Он продолжал разглагольствовать, а Марк разглядывал этого коротконогого, сутулого человека с голым, как колено, черепом, желтолицего, с хищным ястребиным носом. Марк знал, что барон недавно здорово нагрел руки на колониях, — награбил добрых сто миллионов вместе с одним католическим банком. Теперь, накапливая все новые и новые миллионы, он окунулся в самую гущу реакции, цеплялся за священника и солдата, ибо лишь они могли охранять его нечестно нажитое богатство. Мало того, что через посредство дочери барон втерся в родовитую семью Сангльбёфов, он отступился от своих единоплеменников, стал ярым антисемитом и монархистом, высказывался как милитарист и ревностный сторонник палачей еврейского народа. Марка удивляла в этом толстосуме врожденная приниженность, вековой страх перед гонениями, которым подвергались предки, страх, затаившийся в его тусклом, беспокойном взгляде, словно всюду его подстерегала опасность и он готов был ежеминутно забиться в любую щель.

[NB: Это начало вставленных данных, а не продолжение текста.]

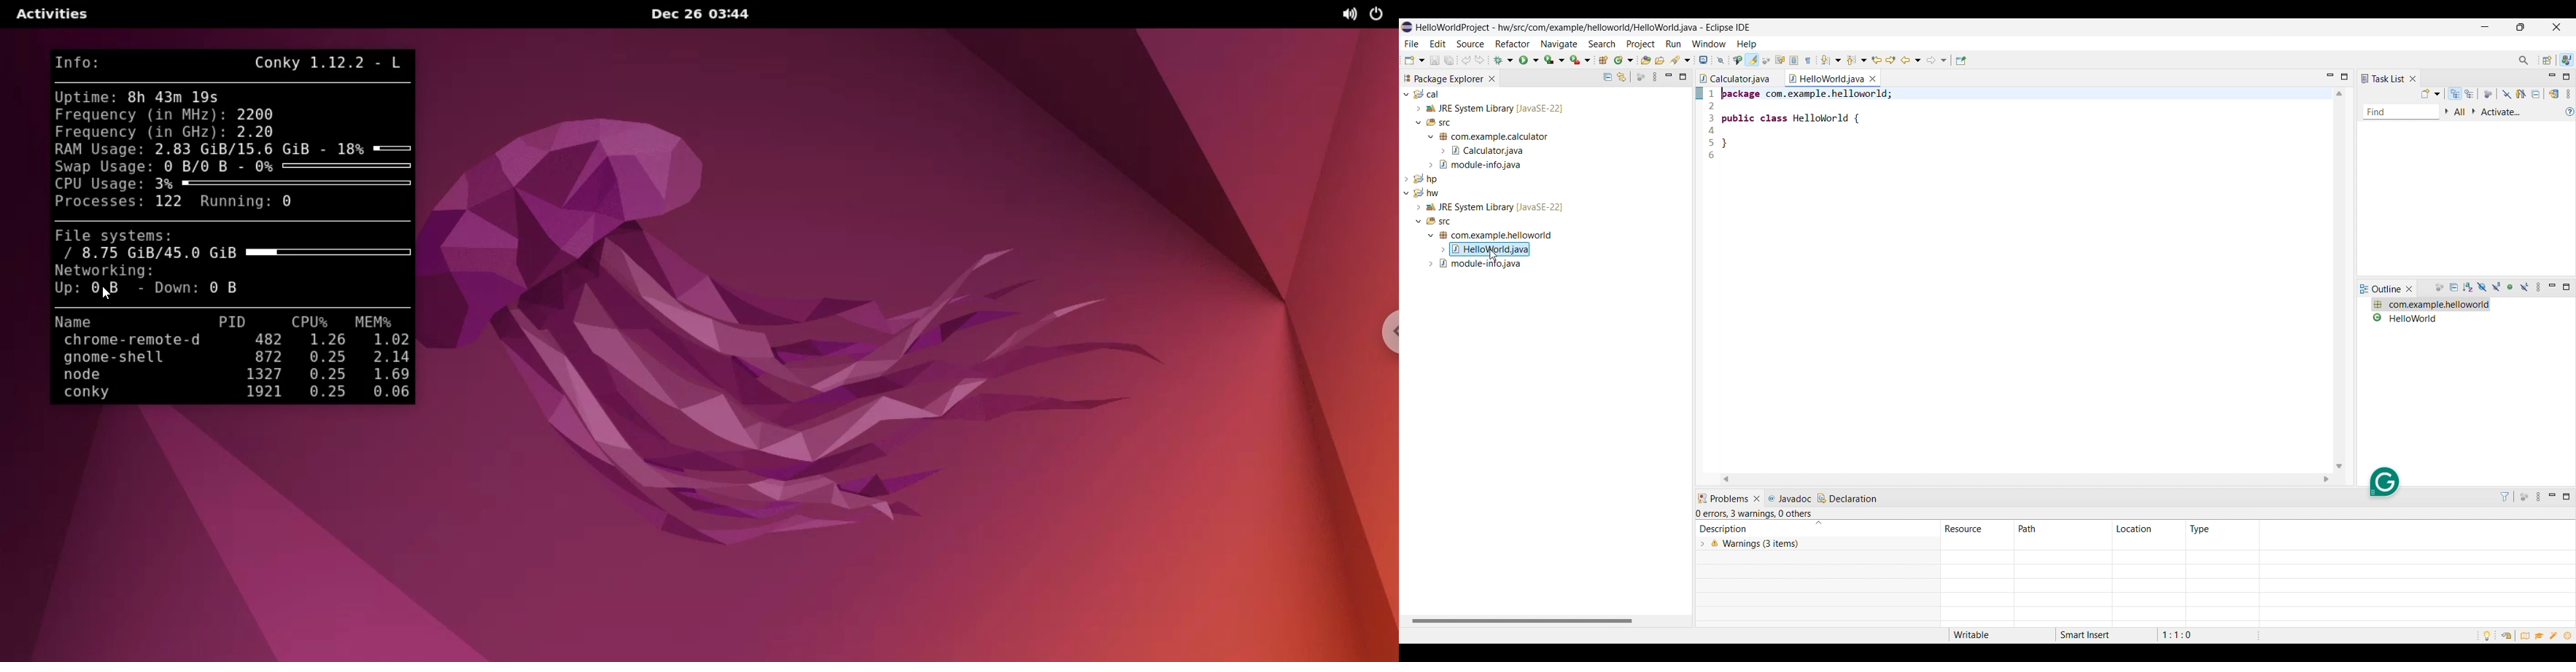  What do you see at coordinates (2384, 482) in the screenshot?
I see `Grammarly grammar checker` at bounding box center [2384, 482].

— Значит, на том и порешим, — заключил он свою длинную и намеренно путаную речь, — вы распорядитесь этими деньгами по своему усмотрению, я вполне доверяю вашему выбору.
Разговор был окончен. Марк поблагодарил, все еще недоумевая, зачем его позвали. Это лестное приглашение и необычайно благосклонный прием нельзя было объяснить желанием старого политикана быть со всеми в ладу и намерением переметнуться в лагерь симонистов в случае их торжества. Все выяснилось, как только Марк собрался уходить.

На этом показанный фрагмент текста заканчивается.